Infectious Complications in Multiple Myeloma Patients Receiving Various Antitumor Regimens

ANTINEOPLASTIC THERAPY COMPLICATIONS , ,

AA Novikova, GA Klyasova, EO Gribanova, VV Ryzhko, TA Tupoleva, LP Mendeleeva, VG Savchenko

National Medical Hematology Research Center, 4a Novyi Zykovskii pr-d, Moscow, Russian Federation, 125167

For correspondence: Anna Aleksandrovna Novikova, 4a Novyi Zykovskii pr-d, Moscow, Russian Federation, 125167; Tel.: +7(916)873-15-72; e-mail: annanovikova11@mail.ru

For citation: Novikova AA, Klyasova GA, Gribanova EO, et al. Infectious Complications in Multiple Myeloma Patients Receiving Various Antitumor Regimens. Clinical oncohematology. 2019;12(2):231–9.

DOI: 10.21320/2500-2139-2019-12-2-231-239

ABSTRACT

Aim. To study infectious complications and factors attributable to them as reported in multiple myeloma (MM) patients in the framework of state-of-the-art anticancer therapy.

Materials & Methods. The study included MM patients who received regimens based on bortezomib, lenalidomide, and bendamustine from January 2013 to August 2018. The regimens including thalidomide, melphalan, and aggressive antitumor treatment constituted the group of “others”.

Results. The study enrolled 174 patients (82 men and 92 women with median age of 61 years) with newly diagnosed MM (with median follow-up of 5.6 months). A total of 1362 courses of antitumor treatment were administered: 895 bortezomib (n = 174), 306 lenalidomide (n = 68), and 63 bendamustine (n = 22) regimens. The category of “others” included 98 treatment courses (n = 34). Infectious complications were reported in 129 (74.1 %) MM patients throughout the period of 344 (25.3 %) courses of antitumor treatment. Infection incidence on bortezomib (24.4 %), lenalidomide (20.3 %), and bendamustine (27 %) therapies was similar, and fell clearly below the infection incidence registered on the regimens constituting the group of “others” (48 %; р < 0.01). The most common infectious complications were pneumonias (54.9 %), urinary (24.7 %), and herpesviral infections (22.9 %). Herpesviral infections were predominantly associated with bortezomib treatment (29.8 %; p < 0.05). Significant factors (р < 0.05) associated with infection development were leukopenia, the presence of central venous catheter (CVC), need for blood transfusion, MM progression or relapse.

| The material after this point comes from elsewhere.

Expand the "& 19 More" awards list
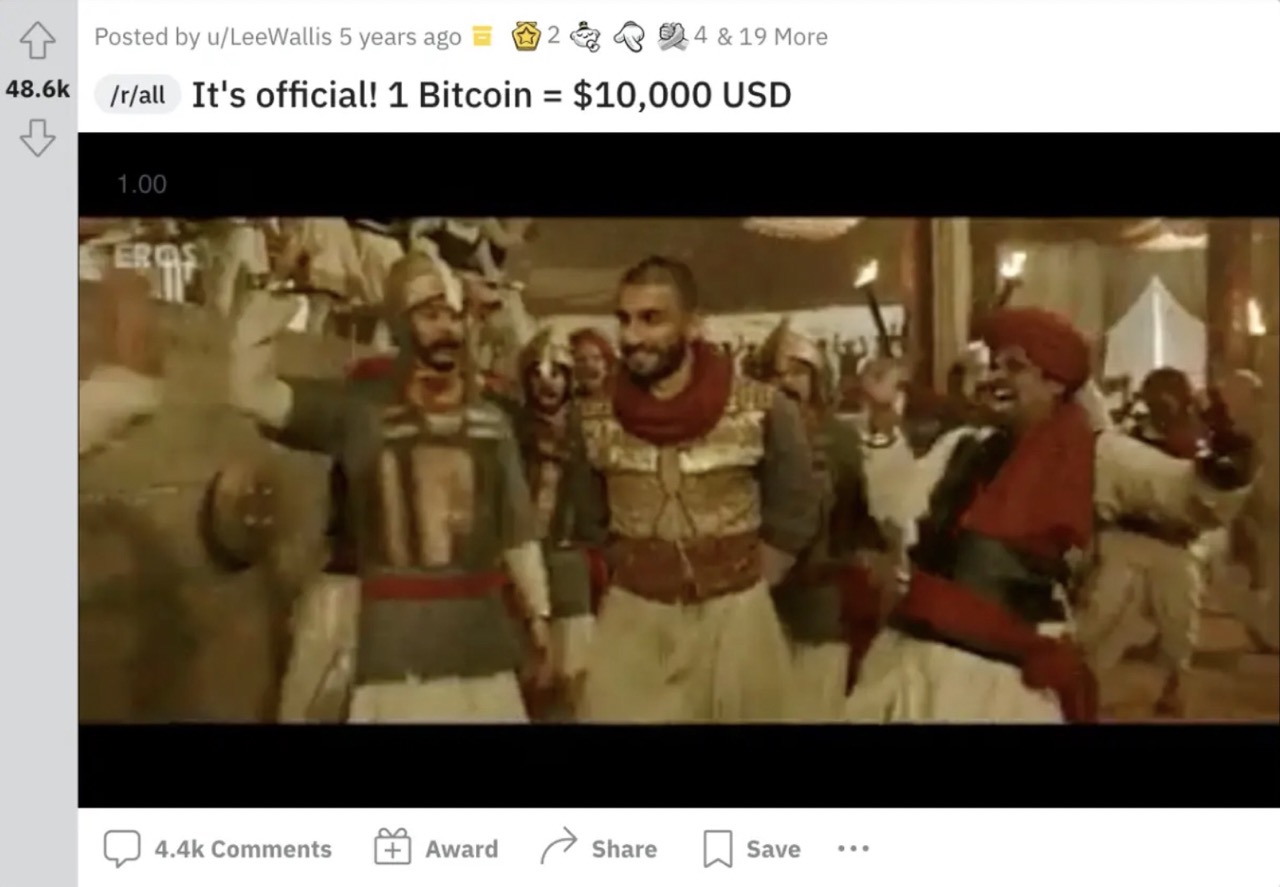 pyautogui.click(x=772, y=37)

Conclusion. Infection incidence in MM patients receiving bortezomib, lenalidomide, and bendamustine anticancer therapy appeared to be similar, but considerably lower than in patients who received antitumor regimens belonging to category “others”. The prevalent type of infectious complications was pneumonia. Herpesviral infections were most common on bortezomib regimens. Factors related to infection development throughout all therapies were leukopenia, the presence of CVC, need for blood transfusion, MM progression or relapse.

Keywords: multiple myeloma, infectious complications, risk factors.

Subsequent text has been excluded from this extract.